12                     LEE V. JACQUEZ

    While the state’s argument has some superficial appeal,
we do not believe that Dixon’s exceptions transform a
mandatory rule into a discretionary one. First, like the Dixon
rule, the timeliness bar also has four exceptions. Clark,
855 P.2d at 797–98. Yet Martin mentioned these exceptions
only in passing. See 131 S. Ct. at 1128. Instead, the Court
focused its analysis on the discretion inherent in the
timeliness bar’s initial application, rather than on the
application of the bar’s exceptions. See id. at 1125 (noting
that its holding means to ensure that California could
maintain the “flexibility of current practice”), 1130 (noting
that discretion allows courts to “avoid . . . harsh results,” and
emphasizing the importance of encouraging states to choose
more malleable rules).

    Thus, even if courts must exercise discretion when
applying Dixon’s exceptions, this analysis occurs only after
Dixon has first been applied. See, e.g., In re Preston, 98 Cal.
Rptr. 3d 340, 344 (Cal. Ct.
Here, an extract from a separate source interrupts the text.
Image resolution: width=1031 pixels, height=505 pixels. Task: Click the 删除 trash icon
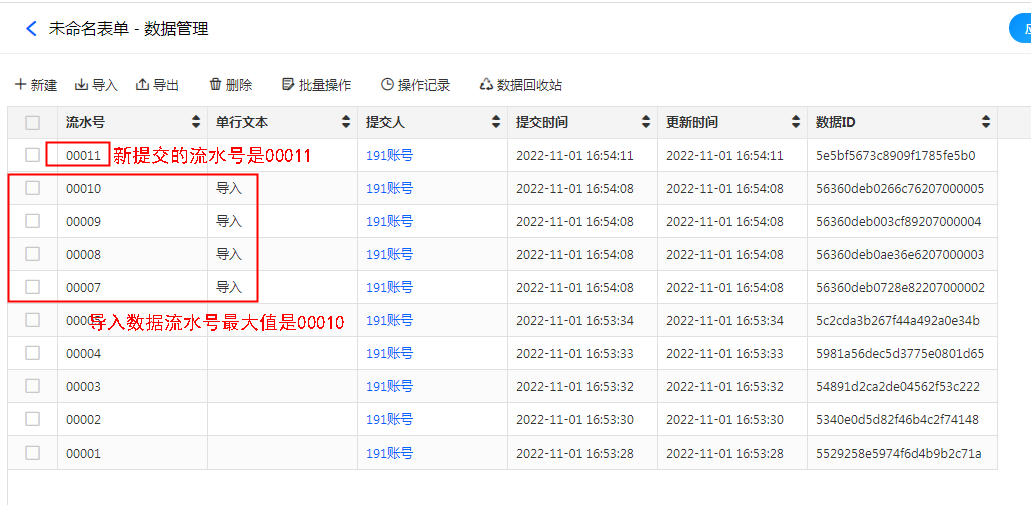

App. 2009) (noting the
applicability of the Dixon bar, and then applying one of
Dixon’s four exceptions to consider the claim on the merits);
In re Crockett, 71 Cal. Rptr. 3d 632, 637 (Cal. Ct. App. 2008)
(same). And the state court will likely invoke an exception to
the Dixon bar whenever it applies, instead of simply not
applying Dixon without explanation. Cf. Robbins, 959 P.3d
at 340 n.34 (“When, in our orders, we impose the [Dixon]
bar[] . . . this signifies that we have concluded that none of
the four [Harris] exceptions . . . apply.”).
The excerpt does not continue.